また、多頭飼育のご家庭ではワクチンの摂取が推奨され、摂取可能な個体にはワクチン接種を行い、感染拡大を予防します。
猫が気をつけたい感染症④猫クラミジア感染症
猫の感染症の中には、猫同士だけではなく人に感染する病気も存在します。
その感染症の名前を、「猫クラミジア感染症」と呼びます。
猫クラミジア感染症とは、どのような病気なのでしょうか?
◆症状
「クラミジア・フェリス」といった細菌から感染する猫クラミジア感染症ですが、ほとんどの場合は結膜炎を起こし、眼や眼周辺に症状が現れます。
症状が悪化していくと、元気消失や食欲が低下します。
鼻炎のような症状が現れることがあり、人間の風邪のような症状がでる感染症として知られているようです。
◆感染経路
クラミジアは別の生物の細胞内でしか増殖できないので、この細菌に感染されると全身の臓器で増殖していきます。

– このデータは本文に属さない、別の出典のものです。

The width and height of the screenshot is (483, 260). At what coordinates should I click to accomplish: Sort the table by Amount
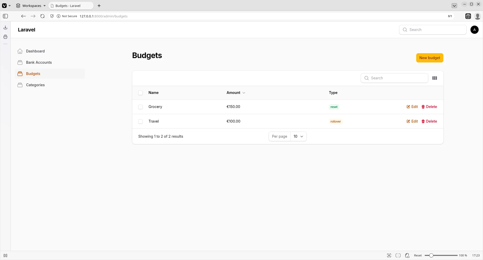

感染した猫の分泌物や糞便が感染経路となりますが、人にも感染するのでとても厄介な感染症であることが分かりますよね。
人に感染した場合、初期診断が大変難しいとされているので、飼い主さん自身が結膜炎のような症状が出て、なかなか完治しないときには、猫クラミジア感染症を疑ってみましょう。
◆治療法
猫クラミジア感染症の治療法は、クラミジアに有効なテトラサイクリンなどの抗生剤が2~3週間程度使用されます。
結膜炎の症状が出ているときは点眼薬や眼軟膏などを用いて治療し、鼻炎の症状があるときは点鼻薬などを用いて、症状を緩和していきます。
眼の悪化具合によっては、エリザベスカラーを使用して前足で引っ掻かないような工夫も必要です。
猫が気をつけたい感染症⑤猫白血病ウイルス
感染症の中には、完治ができない病気も存在しますので、いかに日頃の対策が重要とも言えますよね。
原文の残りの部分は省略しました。